Closed threads aren't always (dare I say "rarely") deleted.


----------



## panjandrum

fenixpollo said:
			
		

> I talked to a forer@ this morning whose thread was closed but who didn't want to PM the moderator. Said forer@ was frustrated about the situation and angry at the mod, but was afraid that asking the question "why?" would appear confrontational or contentious, especially in the heat of the moment.[...]


Asking a Mod "Why" by PM is very unlikely to be considered confrontational or contentious. Unless, of course, the question happened to be expressed in a confrontational and contentious manner.

Deleted posts are tagged with a reason.
Deleted threads are tagged with a reason.
Closed threads have a post explaining why.
Removed threads are notified to the thread-starter.

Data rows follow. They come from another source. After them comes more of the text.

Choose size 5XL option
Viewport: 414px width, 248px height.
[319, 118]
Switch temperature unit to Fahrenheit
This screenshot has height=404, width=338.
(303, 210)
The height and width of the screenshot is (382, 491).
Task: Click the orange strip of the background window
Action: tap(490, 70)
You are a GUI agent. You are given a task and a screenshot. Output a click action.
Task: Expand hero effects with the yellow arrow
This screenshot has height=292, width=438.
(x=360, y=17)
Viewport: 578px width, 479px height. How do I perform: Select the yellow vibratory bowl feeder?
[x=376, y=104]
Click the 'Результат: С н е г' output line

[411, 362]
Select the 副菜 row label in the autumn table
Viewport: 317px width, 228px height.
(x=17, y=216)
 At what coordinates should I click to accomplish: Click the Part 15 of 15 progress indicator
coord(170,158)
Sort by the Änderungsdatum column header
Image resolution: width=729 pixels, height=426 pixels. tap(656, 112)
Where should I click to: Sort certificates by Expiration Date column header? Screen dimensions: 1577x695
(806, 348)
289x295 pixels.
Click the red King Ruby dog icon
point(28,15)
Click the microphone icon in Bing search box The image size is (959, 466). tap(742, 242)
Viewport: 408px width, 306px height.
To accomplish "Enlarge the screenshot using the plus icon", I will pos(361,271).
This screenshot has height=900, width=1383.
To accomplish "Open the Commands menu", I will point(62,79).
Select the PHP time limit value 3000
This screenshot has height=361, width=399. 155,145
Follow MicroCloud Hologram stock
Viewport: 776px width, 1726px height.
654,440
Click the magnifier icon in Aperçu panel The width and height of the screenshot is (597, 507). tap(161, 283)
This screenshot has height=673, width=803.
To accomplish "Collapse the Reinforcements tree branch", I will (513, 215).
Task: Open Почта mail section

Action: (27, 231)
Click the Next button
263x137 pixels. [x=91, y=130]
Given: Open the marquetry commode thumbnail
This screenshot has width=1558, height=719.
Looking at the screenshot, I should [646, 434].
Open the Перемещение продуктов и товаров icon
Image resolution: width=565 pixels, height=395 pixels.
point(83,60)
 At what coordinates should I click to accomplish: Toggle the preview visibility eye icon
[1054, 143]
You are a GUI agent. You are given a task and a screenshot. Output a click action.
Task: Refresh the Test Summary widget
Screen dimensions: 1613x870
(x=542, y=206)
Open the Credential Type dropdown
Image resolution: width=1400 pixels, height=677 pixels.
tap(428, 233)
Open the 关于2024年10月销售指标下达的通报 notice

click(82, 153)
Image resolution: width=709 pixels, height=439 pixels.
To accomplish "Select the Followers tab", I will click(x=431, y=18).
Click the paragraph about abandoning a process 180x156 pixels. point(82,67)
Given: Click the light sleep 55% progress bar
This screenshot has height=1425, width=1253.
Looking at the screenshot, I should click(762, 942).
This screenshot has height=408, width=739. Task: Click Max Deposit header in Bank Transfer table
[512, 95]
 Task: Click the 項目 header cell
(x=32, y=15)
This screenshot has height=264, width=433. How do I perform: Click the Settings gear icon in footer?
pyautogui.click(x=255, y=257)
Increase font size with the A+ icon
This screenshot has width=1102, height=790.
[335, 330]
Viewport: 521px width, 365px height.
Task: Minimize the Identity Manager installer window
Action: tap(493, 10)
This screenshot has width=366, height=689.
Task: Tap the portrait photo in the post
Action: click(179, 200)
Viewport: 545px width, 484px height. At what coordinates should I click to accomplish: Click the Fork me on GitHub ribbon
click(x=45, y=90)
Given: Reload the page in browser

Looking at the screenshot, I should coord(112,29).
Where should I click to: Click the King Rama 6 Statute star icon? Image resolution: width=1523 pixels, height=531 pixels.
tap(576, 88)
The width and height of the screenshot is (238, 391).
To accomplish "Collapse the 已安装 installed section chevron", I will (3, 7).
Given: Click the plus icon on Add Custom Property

Qualified, in all cases, by "normally".

It is probably worthwhile to assume that Mods are fairly normal people. We do our best, but occasionally lapse. Some of us snap and growl occasionally, but rarely actually bite. If a thread deletion is in progress when a crisis emerges elsewhere, something untidy may happen. That crisis could be an urgent PM about a spammer or a call from home to say "Don't forget the milk."


----------



## elroy

fenixpollo said:
			
		

> I think that the _very least_ a mod could do when they delete or close a thread, or delete a post, would be to post a detailed description of the reason. If that weren't appropriate/possible/practical, I think they have an obligation, in a certain sense, to take the extra minute or thirty seconds to send a PM to the person who's being deleted or locked.


 Fenix, which part of the post I linked to was not clear?  We already do what you suggest, and when we don't it's not intentional. 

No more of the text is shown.